Preventing the Spread of Infection

Posted by admin on June 5, 2013 at 3:50 pm. Filed under: Medical Supplies

Every winter for the last few years, it seems that there has been ever more alarming numbers of cases of Norovirus, also known as the winter vomiting bug. This is just one virus that can be quickly spread and can cause large outbreaks of infection, which can be life-threatening to the elderly and those who are already ill.

Infection control needs to be a priority for anyone providing healthcare services, including hospitals, care homes and medical practices. Catching an infection can cause patients to suffer additional pain and/or interventions or need to stay at the service for longer. It is estimated by the European Centre for Disease Control (ECDC) that 4.1 million patients within the EU develop infections every year as a result of health care, with a result of 37,000 deaths. This has cost the health service in England approximately £1 billion a year in additional costs, largely due to patients staying longer.

In the UK, all health care organisations are required to comply with national statutory or regulatory standards relating to infection prevention and control.

Diet

As well as specific infection control products, diet also plays a big role in managing the spread of infections. Malnutrition and dehydration affect the body’s ability to fight infection, which can lead to a wound taking longer to heal, the increased risk of developing pressure sores, and the depletion of fat stores, which leads to muscle wastage and lethargy. These can all lead to the patient being higher at risk of developing a wound, skin or respiratory infection.

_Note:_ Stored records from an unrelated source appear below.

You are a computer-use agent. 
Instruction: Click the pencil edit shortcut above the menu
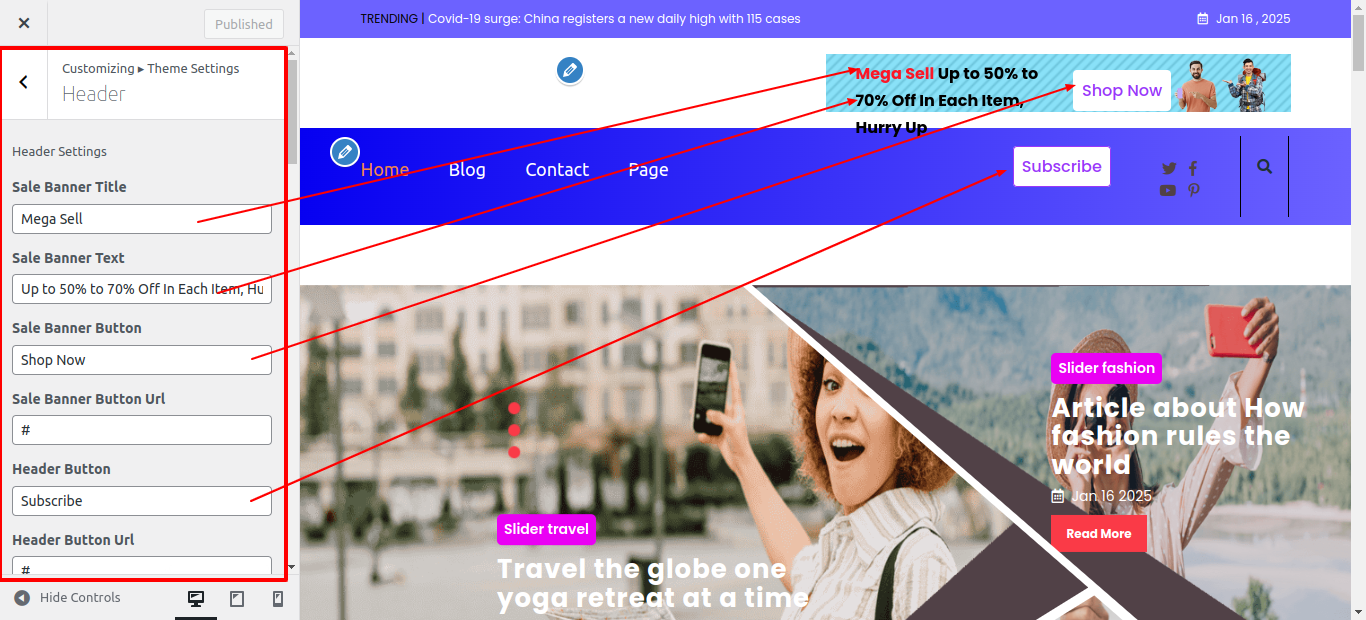[570, 70]
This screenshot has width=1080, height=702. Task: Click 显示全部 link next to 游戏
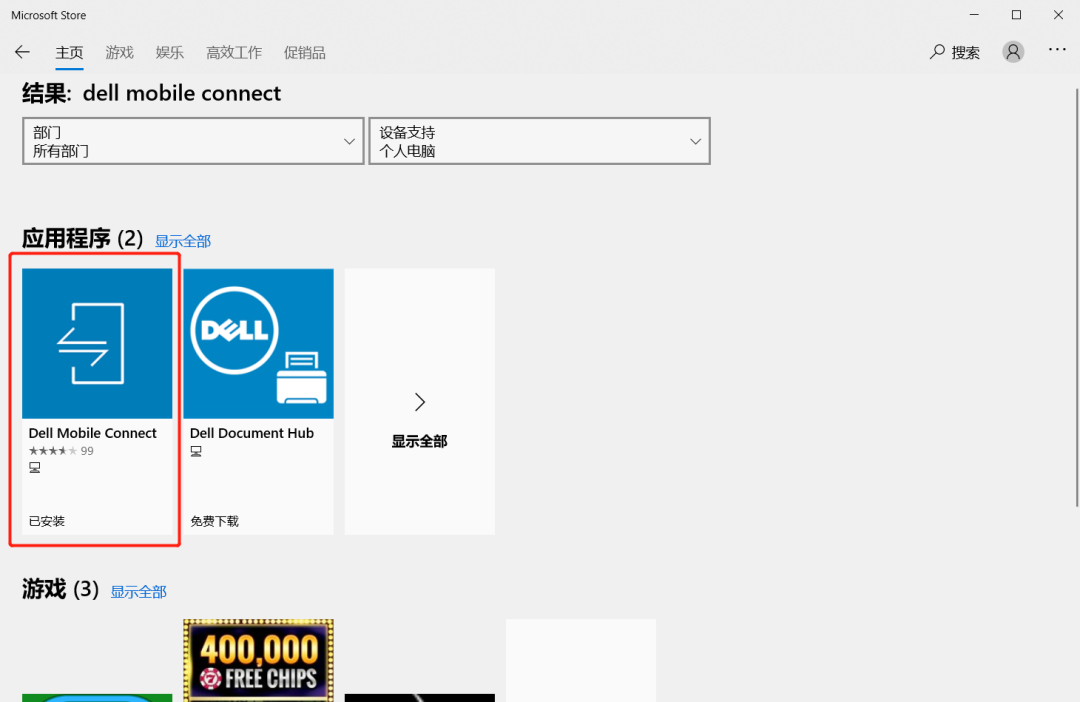[138, 592]
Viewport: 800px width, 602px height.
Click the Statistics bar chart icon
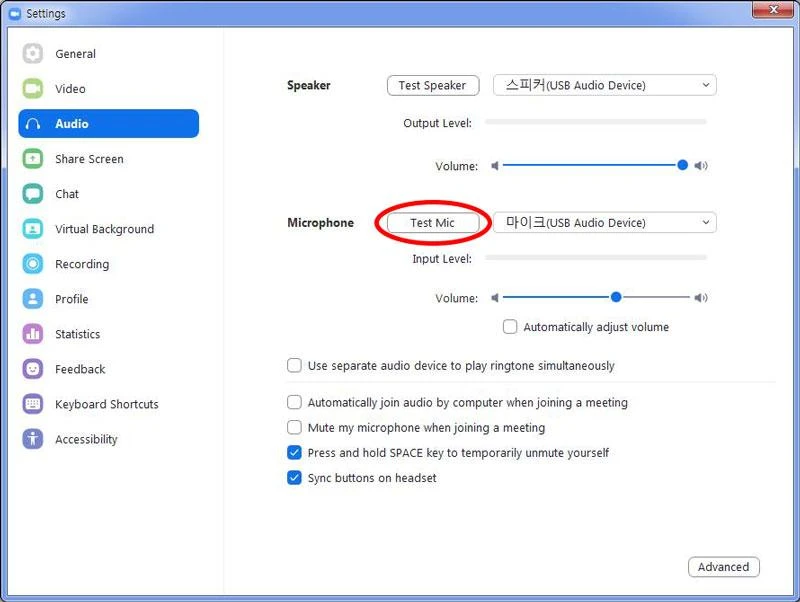tap(33, 334)
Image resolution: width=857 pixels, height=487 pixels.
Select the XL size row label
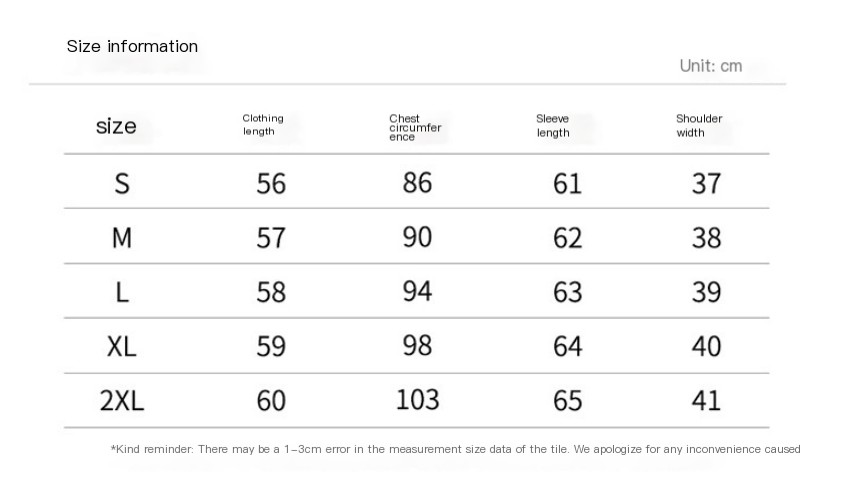click(x=121, y=347)
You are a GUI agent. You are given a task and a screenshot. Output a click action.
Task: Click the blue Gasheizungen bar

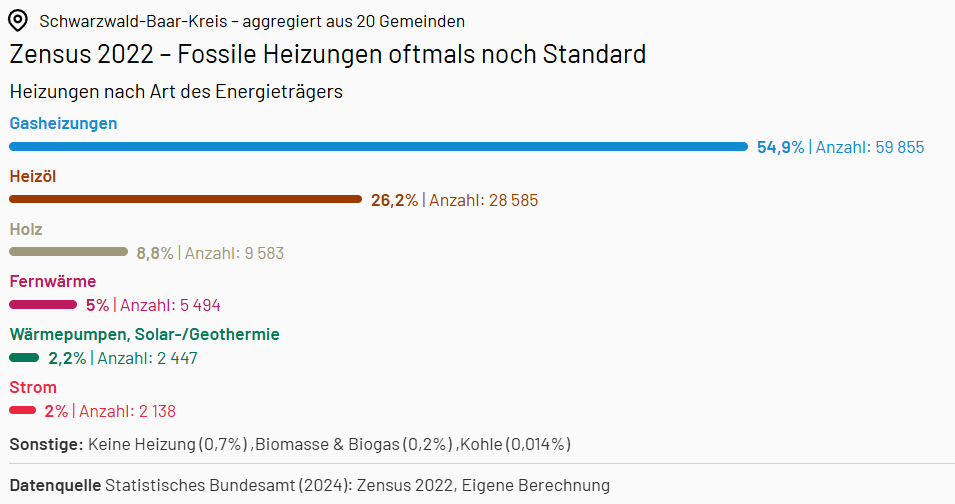point(378,147)
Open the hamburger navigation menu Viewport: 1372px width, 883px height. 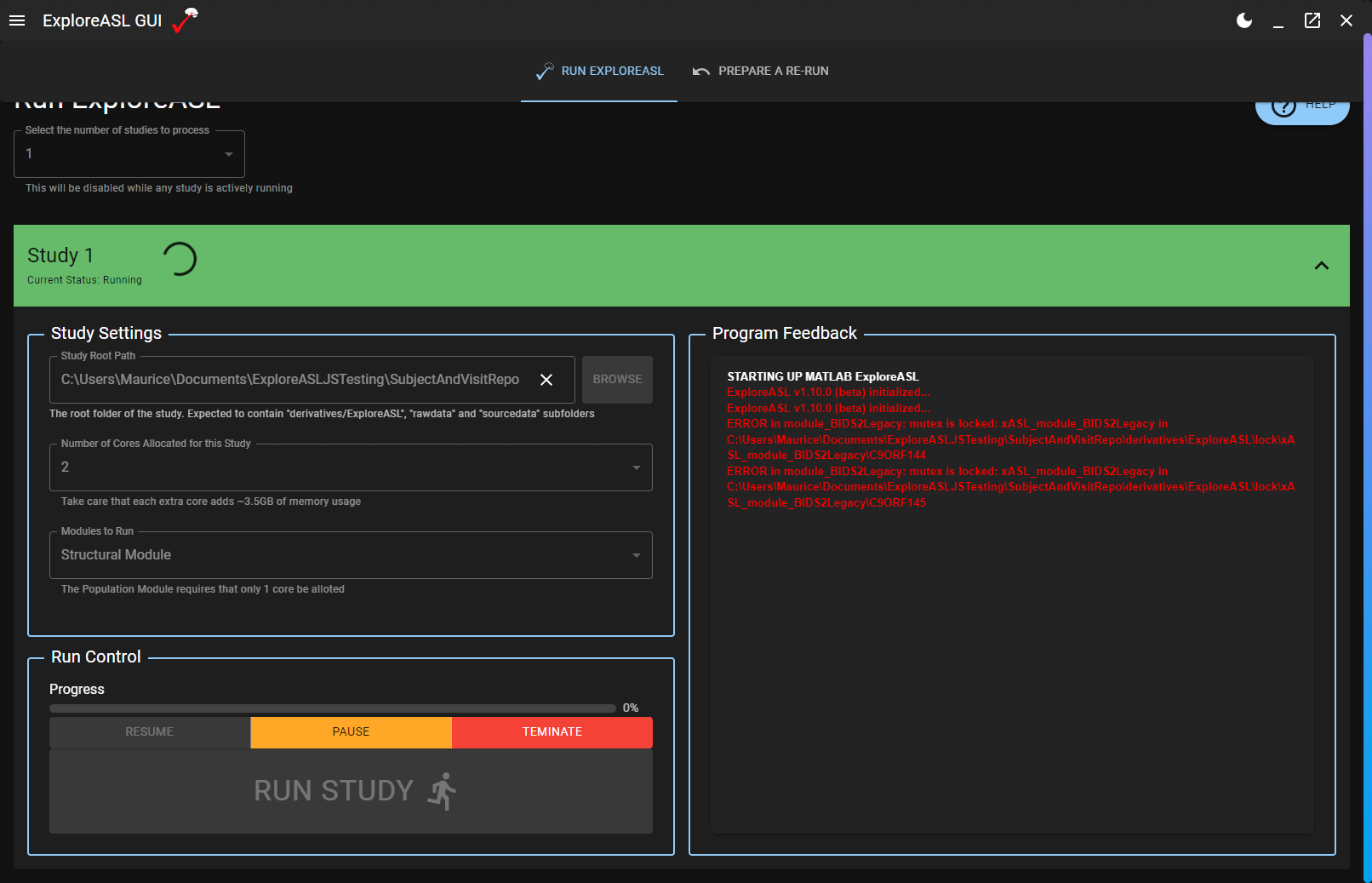coord(17,20)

All patients need to be screened for malnutrition on admission to hospital. If they are found at risk, then they should be put on an individual nutrition plan.

Specimen Handling

Medical staff are required to regularly collect specimens, such as urine, blood, faeces, and sputum and wound swabs. It is vital that these are collected and handled in the correct way to stop infections from spreading. Incorrectly collected or handled specimens may mean that a patient is prescribed the wrong antibiotics, which then leaves them open to other infections, such as C. difficile.

Nursing staff should wear appropriate protective clothing when collecting specimens, such as surgical gloves and aprons. Specimens need to be labelled correctly with all the relevant patient and specimen information. They should be transported safely and sent off as soon as possible to be tested.

Clean Hands

Medical staff should demonstrate good hand hygiene to aid infection prevention and control. Hand hygiene includes using both soap and water and hand sanitizers, such as alcohol hand gels. Any health care establishment’s list of essential medical supplies should include the provision of a hand gel dispenser. This includes hospitals, GP surgeries, health clinics, walk-in centres and care homes.

Hand hygiene should be performed before and after contact with a patient, particularly when dealing with a patient wound or invasive device, before an aseptic task, after gloves have been removed, and after exposure to bodily fluids, as these are the situations where the greatest risk is exposed.